= EXERCISE DETAILS =
Copy out the entries that follow, exactly as written.

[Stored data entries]
★ ★ ★ ★ ★ ★ ★

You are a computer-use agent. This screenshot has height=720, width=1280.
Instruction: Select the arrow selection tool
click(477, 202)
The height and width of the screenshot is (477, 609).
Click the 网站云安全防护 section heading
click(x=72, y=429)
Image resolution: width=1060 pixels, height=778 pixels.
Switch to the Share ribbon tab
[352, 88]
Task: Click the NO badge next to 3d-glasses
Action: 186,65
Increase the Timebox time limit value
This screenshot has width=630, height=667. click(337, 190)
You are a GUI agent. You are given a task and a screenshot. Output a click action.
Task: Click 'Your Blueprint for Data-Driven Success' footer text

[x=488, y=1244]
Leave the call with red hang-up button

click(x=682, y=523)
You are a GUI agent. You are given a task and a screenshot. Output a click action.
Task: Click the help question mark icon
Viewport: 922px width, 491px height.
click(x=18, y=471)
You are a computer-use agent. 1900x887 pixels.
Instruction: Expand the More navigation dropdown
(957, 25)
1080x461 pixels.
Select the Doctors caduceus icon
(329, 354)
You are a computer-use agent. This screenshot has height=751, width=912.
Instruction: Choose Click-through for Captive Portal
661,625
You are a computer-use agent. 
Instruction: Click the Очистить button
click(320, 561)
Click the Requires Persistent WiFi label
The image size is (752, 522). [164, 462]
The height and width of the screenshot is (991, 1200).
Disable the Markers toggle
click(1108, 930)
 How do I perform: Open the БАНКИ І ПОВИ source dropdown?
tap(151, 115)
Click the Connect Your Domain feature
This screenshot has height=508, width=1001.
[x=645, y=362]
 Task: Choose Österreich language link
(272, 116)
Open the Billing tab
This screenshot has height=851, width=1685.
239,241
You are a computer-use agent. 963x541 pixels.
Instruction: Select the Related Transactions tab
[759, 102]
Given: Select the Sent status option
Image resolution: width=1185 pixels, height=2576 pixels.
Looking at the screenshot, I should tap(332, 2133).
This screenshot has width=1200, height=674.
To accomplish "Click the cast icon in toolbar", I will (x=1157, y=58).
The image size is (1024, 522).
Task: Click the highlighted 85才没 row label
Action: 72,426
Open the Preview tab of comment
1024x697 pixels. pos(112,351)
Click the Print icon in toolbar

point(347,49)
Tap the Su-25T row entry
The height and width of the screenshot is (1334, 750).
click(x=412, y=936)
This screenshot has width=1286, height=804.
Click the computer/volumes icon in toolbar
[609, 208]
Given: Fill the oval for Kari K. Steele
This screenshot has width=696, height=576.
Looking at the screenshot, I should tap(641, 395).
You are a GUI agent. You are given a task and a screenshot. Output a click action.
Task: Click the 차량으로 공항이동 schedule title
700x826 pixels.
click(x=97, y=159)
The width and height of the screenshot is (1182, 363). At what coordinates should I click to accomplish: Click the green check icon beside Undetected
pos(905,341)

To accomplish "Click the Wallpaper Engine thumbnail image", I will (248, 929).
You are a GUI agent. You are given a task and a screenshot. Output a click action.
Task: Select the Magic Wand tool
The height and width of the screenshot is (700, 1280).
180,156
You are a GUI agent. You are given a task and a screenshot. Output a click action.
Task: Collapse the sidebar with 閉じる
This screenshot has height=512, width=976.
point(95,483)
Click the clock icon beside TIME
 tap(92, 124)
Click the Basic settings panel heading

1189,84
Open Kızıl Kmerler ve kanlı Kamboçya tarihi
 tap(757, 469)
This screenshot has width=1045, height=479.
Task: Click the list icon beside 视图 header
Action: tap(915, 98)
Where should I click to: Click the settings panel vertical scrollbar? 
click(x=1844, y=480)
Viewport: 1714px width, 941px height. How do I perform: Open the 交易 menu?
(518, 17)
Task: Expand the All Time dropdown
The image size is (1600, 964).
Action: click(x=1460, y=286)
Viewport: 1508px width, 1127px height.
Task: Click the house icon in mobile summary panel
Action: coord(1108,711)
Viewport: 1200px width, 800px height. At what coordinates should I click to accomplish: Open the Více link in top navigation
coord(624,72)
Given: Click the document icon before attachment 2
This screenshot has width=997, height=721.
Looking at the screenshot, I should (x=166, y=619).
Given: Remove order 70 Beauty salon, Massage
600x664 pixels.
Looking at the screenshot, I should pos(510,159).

★ ★ ★ ★ ★ ★ ★

= PROBLEM SOLUTION =
You are a computer-use agent. This screenshot has height=720, width=1280.
Instruction: Select the arrow selection tool
click(477, 202)
The height and width of the screenshot is (477, 609).
Click the 网站云安全防护 section heading
click(x=72, y=429)
Image resolution: width=1060 pixels, height=778 pixels.
Switch to the Share ribbon tab
[352, 88]
Task: Click the NO badge next to 3d-glasses
Action: 186,65
Increase the Timebox time limit value
This screenshot has width=630, height=667. click(337, 190)
You are a GUI agent. You are given a task and a screenshot. Output a click action.
Task: Click 'Your Blueprint for Data-Driven Success' footer text

[x=488, y=1244]
Leave the call with red hang-up button

click(x=682, y=523)
You are a GUI agent. You are given a task and a screenshot. Output a click action.
Task: Click the help question mark icon
Viewport: 922px width, 491px height.
click(x=18, y=471)
You are a computer-use agent. 1900x887 pixels.
Instruction: Expand the More navigation dropdown
(957, 25)
1080x461 pixels.
Select the Doctors caduceus icon
(329, 354)
You are a computer-use agent. This screenshot has height=751, width=912.
Instruction: Choose Click-through for Captive Portal
661,625
You are a computer-use agent. 
Instruction: Click the Очистить button
click(320, 561)
Click the Requires Persistent WiFi label
The image size is (752, 522). [164, 462]
The height and width of the screenshot is (991, 1200).
Disable the Markers toggle
click(1108, 930)
 How do I perform: Open the БАНКИ І ПОВИ source dropdown?
tap(151, 115)
Click the Connect Your Domain feature
This screenshot has height=508, width=1001.
[x=645, y=362]
 Task: Choose Österreich language link
(272, 116)
Open the Billing tab
This screenshot has height=851, width=1685.
239,241
You are a computer-use agent. 963x541 pixels.
Instruction: Select the Related Transactions tab
[759, 102]
Given: Select the Sent status option
Image resolution: width=1185 pixels, height=2576 pixels.
Looking at the screenshot, I should tap(332, 2133).
This screenshot has width=1200, height=674.
To accomplish "Click the cast icon in toolbar", I will (x=1157, y=58).
The image size is (1024, 522).
Task: Click the highlighted 85才没 row label
Action: 72,426
Open the Preview tab of comment
1024x697 pixels. pos(112,351)
Click the Print icon in toolbar

point(347,49)
Tap the Su-25T row entry
The height and width of the screenshot is (1334, 750).
click(x=412, y=936)
This screenshot has width=1286, height=804.
Click the computer/volumes icon in toolbar
[609, 208]
Given: Fill the oval for Kari K. Steele
This screenshot has width=696, height=576.
Looking at the screenshot, I should tap(641, 395).
You are a GUI agent. You are given a task and a screenshot. Output a click action.
Task: Click the 차량으로 공항이동 schedule title
700x826 pixels.
click(x=97, y=159)
The width and height of the screenshot is (1182, 363). At what coordinates should I click to accomplish: Click the green check icon beside Undetected
pos(905,341)

To accomplish "Click the Wallpaper Engine thumbnail image", I will (248, 929).
You are a GUI agent. You are given a task and a screenshot. Output a click action.
Task: Select the Magic Wand tool
The height and width of the screenshot is (700, 1280).
180,156
You are a GUI agent. You are given a task and a screenshot. Output a click action.
Task: Collapse the sidebar with 閉じる
This screenshot has height=512, width=976.
point(95,483)
Click the clock icon beside TIME
 tap(92, 124)
Click the Basic settings panel heading

1189,84
Open Kızıl Kmerler ve kanlı Kamboçya tarihi
 tap(757, 469)
This screenshot has width=1045, height=479.
Task: Click the list icon beside 视图 header
Action: tap(915, 98)
Where should I click to: Click the settings panel vertical scrollbar? 
click(x=1844, y=480)
Viewport: 1714px width, 941px height. How do I perform: Open the 交易 menu?
(518, 17)
Task: Expand the All Time dropdown
The image size is (1600, 964).
Action: click(x=1460, y=286)
Viewport: 1508px width, 1127px height.
Task: Click the house icon in mobile summary panel
Action: coord(1108,711)
Viewport: 1200px width, 800px height. At what coordinates should I click to accomplish: Open the Více link in top navigation
coord(624,72)
Given: Click the document icon before attachment 2
This screenshot has width=997, height=721.
Looking at the screenshot, I should (x=166, y=619).
Given: Remove order 70 Beauty salon, Massage
600x664 pixels.
Looking at the screenshot, I should pos(510,159).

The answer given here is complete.